The MATCH_RECOGNIZE clause is an optional subclause of the FROM clause. It is used to detect patterns in a set of rows. Patterns of interest are specified using row pattern syntax based on regular expressions. The input to pattern matching is a table, a view or a subquery. For each detected match, one or more rows are returned. They contain requested information about the match.

Row pattern matching is a powerful tool when analyzing complex sequences of events. The following examples show some of the typical use cases:

  • in trade applications, tracking trends or identifying customers with specific behavioral patterns

  • in shipping applications, tracking packages through all possible valid paths,

  • in financial applications, detecting unusual incidents, which might signal fraud

Example#

In the following example, the pattern describes a V-shape over the totalprice column. A match is found whenever orders made by a customer first decrease in price, and then increase past the starting point:

SELECT * FROM orders MATCH_RECOGNIZE(
     PARTITION BY custkey
     ORDER BY orderdate
     MEASURES
              A.totalprice AS starting_price,
              LAST(B.totalprice) AS bottom_price,
              LAST(U.totalprice) AS top_price
     ONE ROW PER MATCH
     AFTER MATCH SKIP PAST LAST ROW
     PATTERN (A B+ C+ D+)
     SUBSET U = (C, D)
     DEFINE
              B AS totalprice < PREV(totalprice),
              C AS totalprice > PREV(totalprice) AND totalprice <= A.totalprice,
              D AS totalprice > PREV(totalprice)
     )

In the following sections, all subclauses of the MATCH_RECOGNIZE clause are explained with this example query.

Partitioning and ordering#

PARTITION BY custkey

The PARTITION BY clause allows you to break up the input table into separate sections, that are independently processed for pattern matching. Without a partition declaration, the whole input table is used. This behavior is analogous to the semantics of PARTITION BY clause in window specification. In the example, the orders table is partitioned by the custkey value, so that pattern matching is performed for all orders of a specific customer independently from orders of other customers.

ORDER BY orderdate

The optional ORDER BY clause is generally useful to allow matching on an ordered data set. For example, sorting the input by orderdate allows for matching on a trend of changes over time.

Row pattern measures#

The MEASURES clause allows to specify what information is retrieved from a matched sequence of rows.

MEASURES measure_expression AS measure_name [, ...]

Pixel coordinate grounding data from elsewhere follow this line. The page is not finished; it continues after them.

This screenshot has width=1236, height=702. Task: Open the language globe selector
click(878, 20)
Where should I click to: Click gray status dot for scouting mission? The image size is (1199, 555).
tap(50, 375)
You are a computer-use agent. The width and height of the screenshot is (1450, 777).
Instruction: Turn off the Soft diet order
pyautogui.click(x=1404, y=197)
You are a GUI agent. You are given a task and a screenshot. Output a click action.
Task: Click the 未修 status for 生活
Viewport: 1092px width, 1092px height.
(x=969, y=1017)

A measure expression is a scalar expression whose value is computed based on a match. In the example, three row pattern measures are specified:

A.totalprice AS starting_price returns the price in the first row of the match, which is the only row associated with A according to the pattern.

LAST(B.totalprice) AS bottom_price returns the lowest price (corresponding to the bottom of the «V» in the pattern). It is the price in the last row associated with B, which is the last row of the descending section.

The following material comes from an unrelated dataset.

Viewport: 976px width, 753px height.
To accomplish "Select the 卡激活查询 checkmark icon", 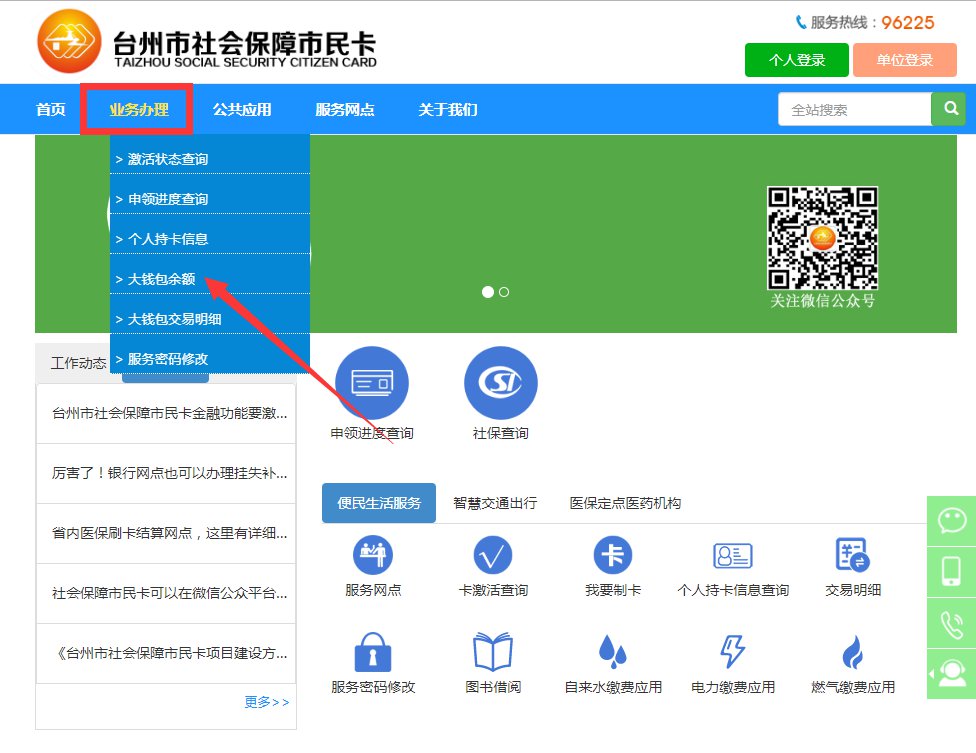I will [x=492, y=555].
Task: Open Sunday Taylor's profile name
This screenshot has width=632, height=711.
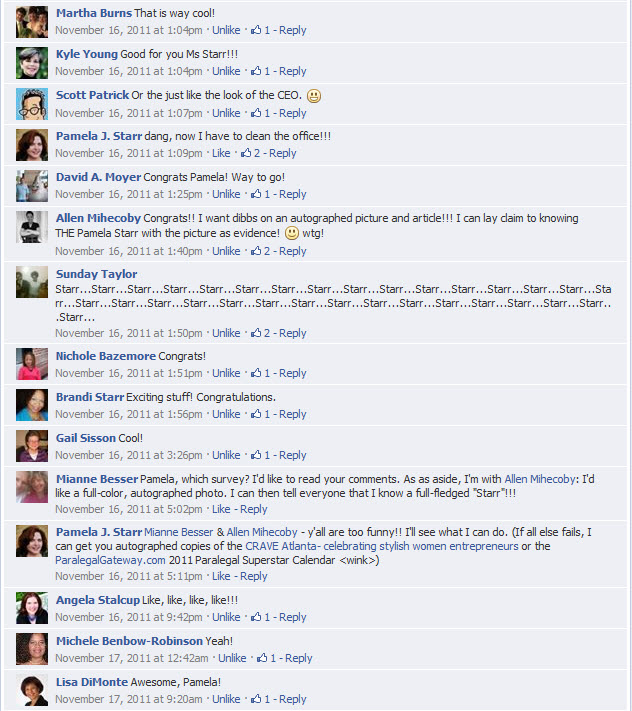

LAST(U.totalprice) AS top_price returns the highest price in the match. It is the price in the last row associated with C or D, which is also the final row of the match.

Measure expressions can refer to the columns of the input table. They also allow special syntax to combine the input information with the details of the match (see Row pattern recognition expressions).

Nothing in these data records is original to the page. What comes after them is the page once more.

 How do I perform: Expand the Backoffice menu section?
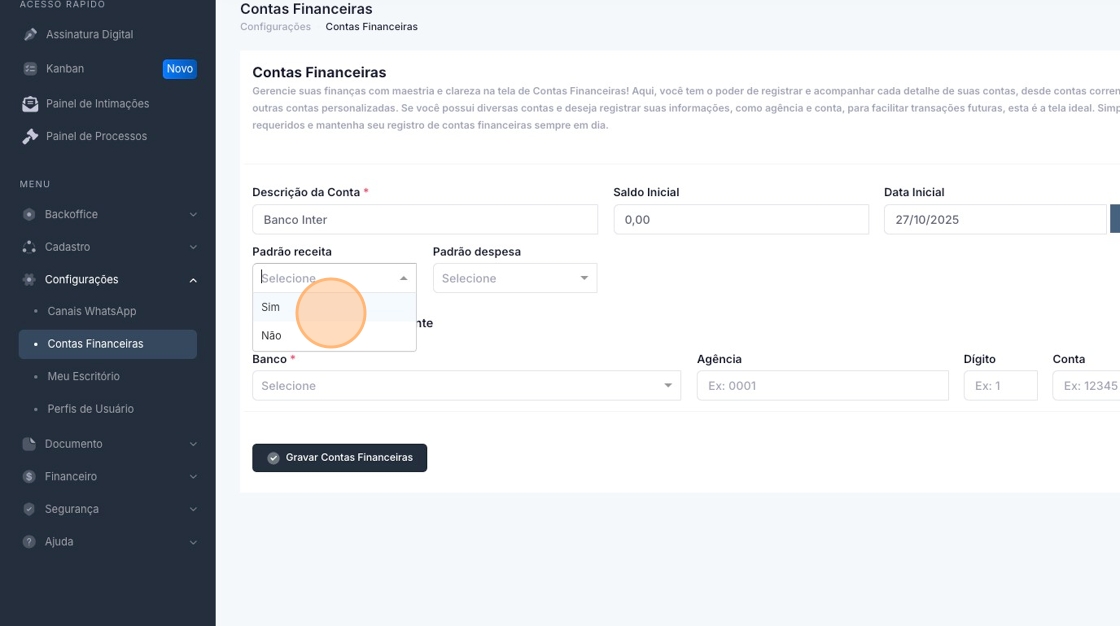pos(108,214)
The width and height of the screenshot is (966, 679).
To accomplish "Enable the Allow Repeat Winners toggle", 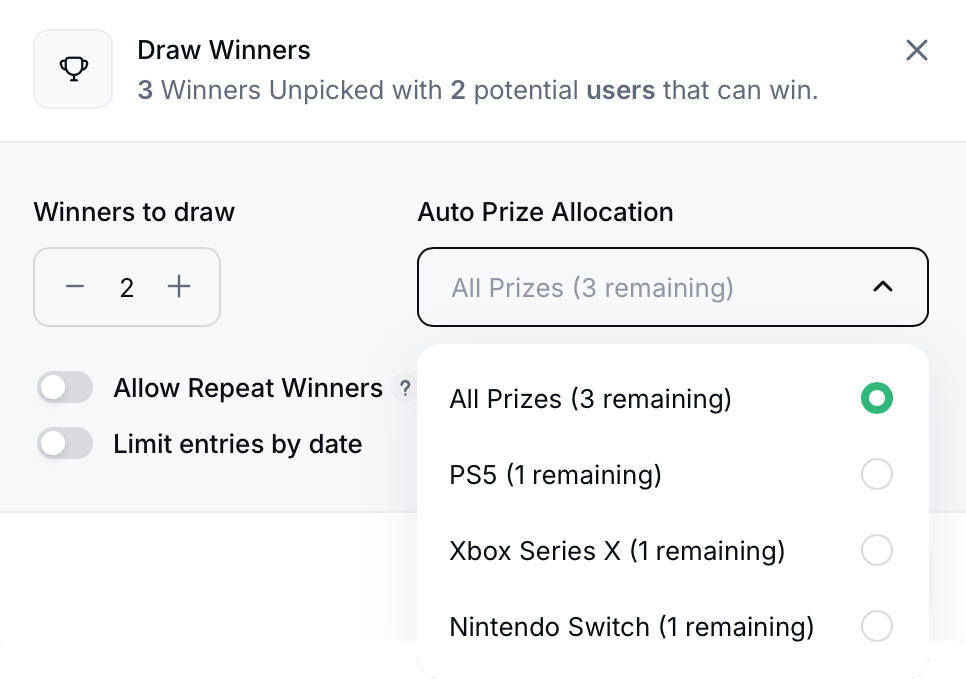I will [x=64, y=387].
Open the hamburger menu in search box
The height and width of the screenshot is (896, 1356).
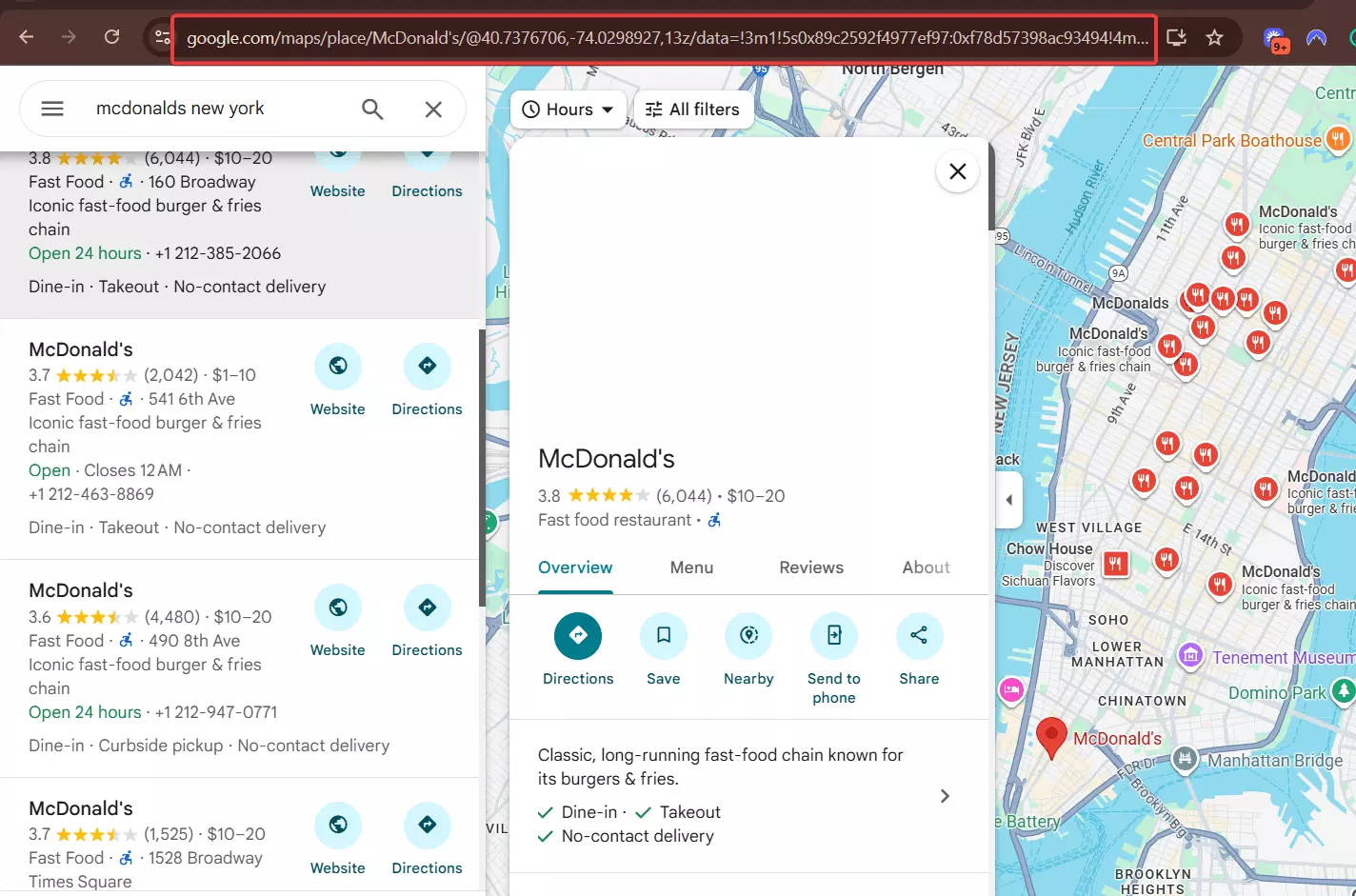pyautogui.click(x=52, y=109)
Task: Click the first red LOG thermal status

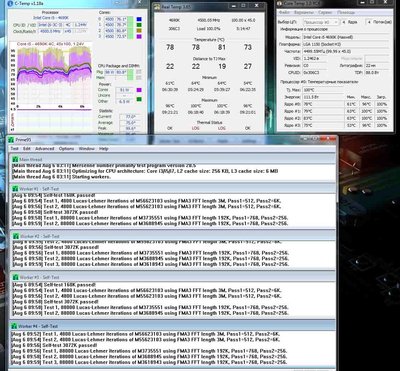Action: coord(196,128)
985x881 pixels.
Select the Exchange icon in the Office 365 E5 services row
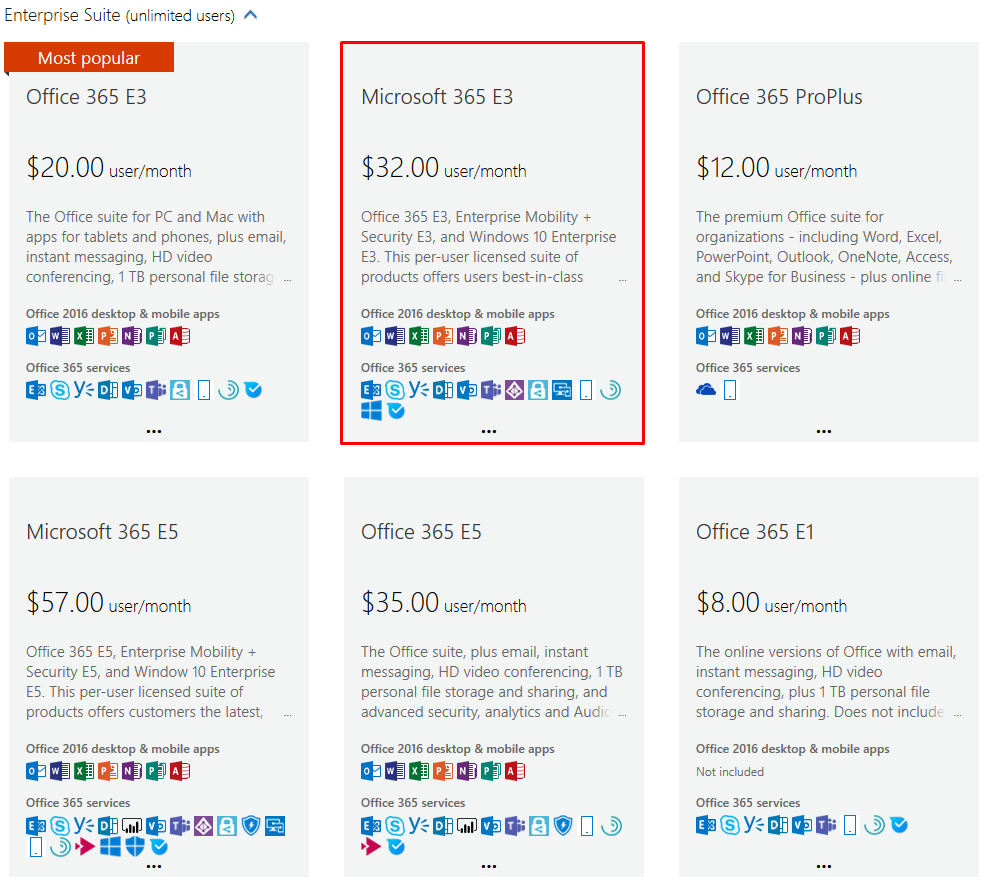(x=370, y=827)
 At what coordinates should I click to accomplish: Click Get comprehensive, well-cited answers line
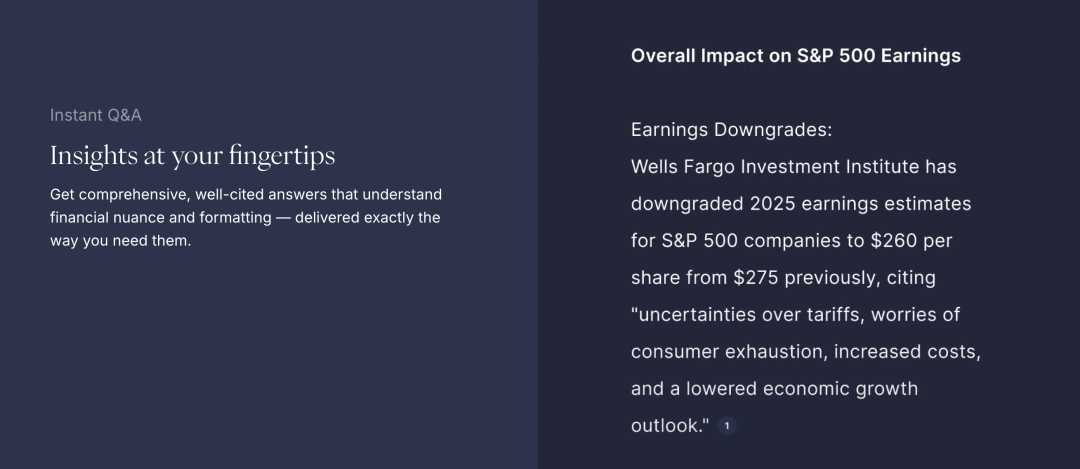[246, 195]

Each measure defines an output column of the pattern recognition. The column can be referenced with the measure_name.

The MEASURES clause is optional. When no measures are specified, certain input columns (depending on ROWS PER MATCH clause) are the output of the pattern recognition.

Rows per match#

This clause can be used to specify the quantity of output rows. There are two main options:

ONE ROW PER MATCH

and

ALL ROWS PER MATCH

ONE ROW PER MATCH is the default option. For every match, a single row of output is produced. Output consists of PARTITION BY columns and measures. The output is also produced for empty matches, based on their starting rows. Rows that are unmatched (that is, neither included in some non-empty match, nor being the starting row of an empty match), are not included in the output.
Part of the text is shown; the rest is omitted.